WRITTEN REQUEST 1: Please copy word for word the lines in the records, starting at the line that contains "This screenshot has width=1366, height=716." and ending at the line that contains "center [321, 687].".

SUPPLIED PASSAGE:
____________
Saturday, December 30, 2017

Industar 50

I have most often used my Zorki 2-C with the collapsible Industar 22; it is nicely sharp, and when pushed in to the resting position the whole thing will slip easily into a jacket pocket.  The rigid Industar 50 makes a bulkier outfit, but it is just as sharp and likely has the same lens design as the collapsible I-22.

Zorki 2-C, Industar 50, silver and black

One nice thing about the Industar 50 is that it is extremely easy to service.  The focusing movement of the black one was very rough, so I recently re-lubed it.  There are some useful links available to help getting that job done.  The tomtiger site features very good illustrations of the lens disassembly, though it shows much more than is needed for just a lube job.  The text-only Nickfed article at rangefinderforum says everything needed to get the job done.  I will only add that it is a very good idea when unscrewing the front element to mark the release point  on the lens as the multiple start points on the thread can make reassembly quite challenging.

I started a roll of Kentmere 100 in the 2-C with the silver Industar 50 on a walk to Old Town, and finished it the next day at the Botanic Garden.

Trash Day Panorama

Backstreet Grill

Farolitos Extinguidos

FARMALL

Meditation

Thursday, December 28, 2017

Eight Minutes

I'm getting interesting results with Kentmere 100 in PMK Pyro, though not yet exactly what I am looking for. This last batch was processed for eight minutes at 20C, and I omitted the pre-soak and post-fix immersion in the exhausted developer. I got some spotting on the negatives that makes me think I should go back to a minute or two of pre-soaking. The highlights were easier to control with eight minutes, but I seemed to be losing a bit of shadow detail. I did come across some suggested processing times for 100-speed film in the form of a photo class handout based on the book by the PMK originator, Gordon Hutchings. The suggested 10.5 minutes at 70F(21C) is pretty close to my first trial at 12 minutes and 20C. So, I'll probably go for eleven minutes at 20C in the next round.

Farolitos

I started off shooting this last roll of Kentmere 100 on a neighborhood walk with my Kiev IIa with the Sonnar-copy Jupiter 8.  The next day I shot mostly with the 35mm Biogon-copy Jupiter 12 in the course of a short road trip up State Highway 14, known as the Turquoise Trail, which goes from east of Albuquerque up to Santa Fe.  It is a great two-lane, winding through some of New Mexico's nicest hill country.  Makes me wish I still had a motorcycle.
____________
(Records from a pointing dataset)
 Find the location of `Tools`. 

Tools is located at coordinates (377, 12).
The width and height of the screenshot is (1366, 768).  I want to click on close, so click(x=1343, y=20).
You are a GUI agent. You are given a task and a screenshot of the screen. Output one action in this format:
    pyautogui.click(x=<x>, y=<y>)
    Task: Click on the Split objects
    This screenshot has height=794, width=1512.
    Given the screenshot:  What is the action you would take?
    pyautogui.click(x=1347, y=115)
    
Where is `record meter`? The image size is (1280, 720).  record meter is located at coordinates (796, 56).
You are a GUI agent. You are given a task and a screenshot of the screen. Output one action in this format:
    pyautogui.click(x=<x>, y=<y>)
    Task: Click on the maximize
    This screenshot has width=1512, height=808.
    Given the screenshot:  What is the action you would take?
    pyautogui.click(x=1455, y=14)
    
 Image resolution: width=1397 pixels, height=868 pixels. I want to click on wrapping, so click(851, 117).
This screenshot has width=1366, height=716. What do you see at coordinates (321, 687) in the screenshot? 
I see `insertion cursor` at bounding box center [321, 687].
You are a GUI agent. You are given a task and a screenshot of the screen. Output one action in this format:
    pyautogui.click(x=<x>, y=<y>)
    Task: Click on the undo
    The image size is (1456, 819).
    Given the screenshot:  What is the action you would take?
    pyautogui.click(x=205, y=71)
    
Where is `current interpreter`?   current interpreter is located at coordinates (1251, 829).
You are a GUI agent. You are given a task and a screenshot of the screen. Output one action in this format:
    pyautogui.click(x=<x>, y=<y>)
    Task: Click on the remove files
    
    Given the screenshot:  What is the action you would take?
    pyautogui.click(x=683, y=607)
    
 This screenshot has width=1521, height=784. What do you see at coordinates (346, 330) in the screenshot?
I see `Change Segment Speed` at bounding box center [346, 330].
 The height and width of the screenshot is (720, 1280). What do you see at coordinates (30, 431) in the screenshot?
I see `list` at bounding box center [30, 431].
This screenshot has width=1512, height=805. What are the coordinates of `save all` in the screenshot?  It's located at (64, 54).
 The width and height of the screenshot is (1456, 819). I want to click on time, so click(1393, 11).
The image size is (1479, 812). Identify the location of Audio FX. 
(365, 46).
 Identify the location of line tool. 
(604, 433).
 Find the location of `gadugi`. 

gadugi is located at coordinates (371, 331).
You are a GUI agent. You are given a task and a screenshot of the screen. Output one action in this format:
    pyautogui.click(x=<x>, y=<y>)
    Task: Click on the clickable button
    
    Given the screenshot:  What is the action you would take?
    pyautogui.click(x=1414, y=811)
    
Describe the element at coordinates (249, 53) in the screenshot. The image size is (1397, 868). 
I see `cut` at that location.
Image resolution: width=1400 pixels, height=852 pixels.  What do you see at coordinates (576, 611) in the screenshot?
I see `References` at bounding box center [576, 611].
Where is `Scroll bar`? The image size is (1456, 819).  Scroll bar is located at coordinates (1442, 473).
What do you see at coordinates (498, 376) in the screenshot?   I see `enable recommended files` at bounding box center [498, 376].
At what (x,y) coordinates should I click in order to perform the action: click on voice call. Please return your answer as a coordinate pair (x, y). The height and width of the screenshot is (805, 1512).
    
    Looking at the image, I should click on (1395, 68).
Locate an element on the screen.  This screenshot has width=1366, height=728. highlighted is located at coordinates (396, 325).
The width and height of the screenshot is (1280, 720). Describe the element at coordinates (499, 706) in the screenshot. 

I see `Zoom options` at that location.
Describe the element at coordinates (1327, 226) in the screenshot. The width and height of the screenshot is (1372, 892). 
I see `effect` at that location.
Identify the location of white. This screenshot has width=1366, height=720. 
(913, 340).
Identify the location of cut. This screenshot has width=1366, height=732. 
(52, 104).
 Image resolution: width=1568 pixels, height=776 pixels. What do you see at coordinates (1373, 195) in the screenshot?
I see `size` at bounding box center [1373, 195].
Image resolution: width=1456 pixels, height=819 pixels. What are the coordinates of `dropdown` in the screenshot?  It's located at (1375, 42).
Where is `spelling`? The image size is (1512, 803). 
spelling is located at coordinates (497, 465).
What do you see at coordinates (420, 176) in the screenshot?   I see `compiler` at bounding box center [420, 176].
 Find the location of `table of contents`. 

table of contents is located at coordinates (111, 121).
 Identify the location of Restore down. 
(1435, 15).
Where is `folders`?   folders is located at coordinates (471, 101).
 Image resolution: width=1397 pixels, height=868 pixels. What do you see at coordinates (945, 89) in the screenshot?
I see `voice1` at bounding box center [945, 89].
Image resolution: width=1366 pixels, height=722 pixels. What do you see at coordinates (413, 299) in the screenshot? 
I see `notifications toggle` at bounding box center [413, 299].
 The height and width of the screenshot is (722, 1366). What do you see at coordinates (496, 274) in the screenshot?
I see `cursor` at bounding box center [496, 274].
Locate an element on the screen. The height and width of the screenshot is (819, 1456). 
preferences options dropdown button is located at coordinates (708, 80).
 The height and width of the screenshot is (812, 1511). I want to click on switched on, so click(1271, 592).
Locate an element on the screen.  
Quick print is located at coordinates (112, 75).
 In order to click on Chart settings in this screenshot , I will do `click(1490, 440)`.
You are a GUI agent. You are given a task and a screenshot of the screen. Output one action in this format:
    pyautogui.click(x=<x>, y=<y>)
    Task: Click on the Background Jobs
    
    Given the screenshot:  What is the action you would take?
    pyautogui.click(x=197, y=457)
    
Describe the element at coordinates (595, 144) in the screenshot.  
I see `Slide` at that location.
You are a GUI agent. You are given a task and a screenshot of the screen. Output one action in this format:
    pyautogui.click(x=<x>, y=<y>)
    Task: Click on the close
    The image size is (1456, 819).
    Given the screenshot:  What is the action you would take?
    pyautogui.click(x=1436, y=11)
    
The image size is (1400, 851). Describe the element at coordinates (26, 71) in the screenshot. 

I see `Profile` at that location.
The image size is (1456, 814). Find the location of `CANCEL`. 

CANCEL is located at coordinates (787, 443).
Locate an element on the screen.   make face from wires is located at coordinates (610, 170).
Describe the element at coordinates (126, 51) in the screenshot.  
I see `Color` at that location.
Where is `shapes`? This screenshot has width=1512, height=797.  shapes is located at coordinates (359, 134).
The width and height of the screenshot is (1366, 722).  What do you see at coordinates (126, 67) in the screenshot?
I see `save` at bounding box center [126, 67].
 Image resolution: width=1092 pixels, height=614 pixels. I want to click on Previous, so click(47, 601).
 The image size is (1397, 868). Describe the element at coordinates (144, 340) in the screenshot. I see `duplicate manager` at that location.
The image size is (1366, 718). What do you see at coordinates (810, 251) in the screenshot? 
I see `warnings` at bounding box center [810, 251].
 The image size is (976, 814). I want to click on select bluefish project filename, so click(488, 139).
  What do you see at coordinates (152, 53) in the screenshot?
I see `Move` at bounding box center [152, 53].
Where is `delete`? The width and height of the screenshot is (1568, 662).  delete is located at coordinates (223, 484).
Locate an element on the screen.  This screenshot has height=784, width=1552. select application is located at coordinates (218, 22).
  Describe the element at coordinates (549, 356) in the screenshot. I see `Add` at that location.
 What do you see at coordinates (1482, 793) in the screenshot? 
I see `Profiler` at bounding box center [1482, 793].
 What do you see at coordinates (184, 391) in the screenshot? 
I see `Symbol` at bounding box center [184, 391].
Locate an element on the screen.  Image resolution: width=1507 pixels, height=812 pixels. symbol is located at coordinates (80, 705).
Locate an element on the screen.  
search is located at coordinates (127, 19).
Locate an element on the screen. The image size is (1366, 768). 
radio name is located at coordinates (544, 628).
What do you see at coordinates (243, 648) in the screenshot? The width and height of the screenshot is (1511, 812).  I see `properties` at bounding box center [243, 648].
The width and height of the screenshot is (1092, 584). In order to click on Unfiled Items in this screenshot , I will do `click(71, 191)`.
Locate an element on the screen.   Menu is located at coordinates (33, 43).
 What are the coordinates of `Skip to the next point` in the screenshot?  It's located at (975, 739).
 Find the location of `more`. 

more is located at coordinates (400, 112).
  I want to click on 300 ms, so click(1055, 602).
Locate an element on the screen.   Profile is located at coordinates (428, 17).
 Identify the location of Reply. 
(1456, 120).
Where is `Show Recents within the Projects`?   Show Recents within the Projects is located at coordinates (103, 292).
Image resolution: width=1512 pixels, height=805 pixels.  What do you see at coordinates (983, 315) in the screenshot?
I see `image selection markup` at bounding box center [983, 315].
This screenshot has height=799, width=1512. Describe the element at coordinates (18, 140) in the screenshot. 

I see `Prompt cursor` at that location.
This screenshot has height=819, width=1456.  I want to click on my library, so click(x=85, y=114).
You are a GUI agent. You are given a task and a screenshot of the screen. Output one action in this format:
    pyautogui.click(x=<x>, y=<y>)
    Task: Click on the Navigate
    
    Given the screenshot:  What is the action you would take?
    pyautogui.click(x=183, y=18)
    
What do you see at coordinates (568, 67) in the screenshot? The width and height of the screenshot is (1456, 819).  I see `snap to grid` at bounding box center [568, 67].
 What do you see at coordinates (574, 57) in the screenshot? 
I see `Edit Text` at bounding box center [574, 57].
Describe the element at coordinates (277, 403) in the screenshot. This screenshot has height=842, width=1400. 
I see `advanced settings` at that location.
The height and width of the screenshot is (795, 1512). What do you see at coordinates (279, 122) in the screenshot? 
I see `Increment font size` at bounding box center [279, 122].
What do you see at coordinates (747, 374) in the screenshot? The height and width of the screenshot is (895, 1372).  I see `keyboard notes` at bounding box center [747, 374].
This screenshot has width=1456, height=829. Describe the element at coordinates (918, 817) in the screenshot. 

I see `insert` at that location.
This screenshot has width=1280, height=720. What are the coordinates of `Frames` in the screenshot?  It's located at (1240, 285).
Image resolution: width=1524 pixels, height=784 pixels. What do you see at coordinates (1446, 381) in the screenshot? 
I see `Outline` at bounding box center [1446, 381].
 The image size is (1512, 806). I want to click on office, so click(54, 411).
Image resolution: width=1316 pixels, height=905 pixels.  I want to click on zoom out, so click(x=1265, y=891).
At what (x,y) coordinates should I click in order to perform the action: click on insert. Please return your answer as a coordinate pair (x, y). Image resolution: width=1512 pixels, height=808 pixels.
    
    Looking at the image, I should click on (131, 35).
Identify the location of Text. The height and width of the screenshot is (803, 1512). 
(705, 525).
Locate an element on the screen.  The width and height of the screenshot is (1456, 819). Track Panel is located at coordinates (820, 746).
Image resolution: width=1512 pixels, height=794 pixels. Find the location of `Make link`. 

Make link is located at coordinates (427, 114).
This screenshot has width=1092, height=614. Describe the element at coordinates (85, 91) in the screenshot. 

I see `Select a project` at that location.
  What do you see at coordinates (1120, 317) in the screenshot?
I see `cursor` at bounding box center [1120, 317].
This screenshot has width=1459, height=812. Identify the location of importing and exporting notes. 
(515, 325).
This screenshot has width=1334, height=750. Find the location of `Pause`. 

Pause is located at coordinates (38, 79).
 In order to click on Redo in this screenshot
____________
WRITTEN REQUEST 2: Pick up the photography blog about Soviet rangefinder lenses and Kentmere film where it stops, writing on from its final sentence.

TASK OUTPUT 1:
This screenshot has width=1366, height=716. What do you see at coordinates (321, 687) in the screenshot? 
I see `insertion cursor` at bounding box center [321, 687].

TASK OUTPUT 2:
Turquoise Trail

I went as far as Cerrillos where I stopped to photograph the church and then the old cemetery just outside of town.

St. Joseph Parish Church, Cerrillos

Campo Santo, Cerrillos

On the way home I stopped in Cedar Crest for lunch and made the mistake of visiting the nearby thrift store where a sign announced that everything in the place was half off.


So, sixty bucks later I've got a Nikon F2 and a couple lenses.  I don't know if I'll get the meter working , but the shutter is perfect and I'm looking forward to finding a waist-level finder for the camera.  The 35-85 Sigma Mini-Zoom has something rattling around inside, but the Nikkor-P 2.8 105mm is a beautiful lens and has a good rep as a portrait shooter.

Sunday, December 24, 2017

PMK Pyro

I have been a long-time admirer of the work of the New Zealander, Rick Drawbridge, in part because of his consistently excellent black and white work which features a large variety of films which are all processed in PMK Pyro.  Most interesting for me are his pictures made with Kentmere 100 which is one of the cheapest available black and white films.  So, I got a bottle of PMK Pyro from Freestyle along with some TF-4 fixer.  I shot a roll of Kentmere in the Nikon FE and got ready to process it as directed by the included instruction sheet.


I loaded my exposed film in a Paterson tank and mixed up the chemicals  as indicated.  However, the directions in the package contained no time and temp information for Kentmere 100, so I got on line to search for that crucial data.  Well, developing time and temp for Kentmere 100 was nowhere to be found.  I came up with one reference for 400-speed Kentmere in the Massive Dev Chart and quite a few examples of other films in combination with various pyro formulations, but no Kentmere 100.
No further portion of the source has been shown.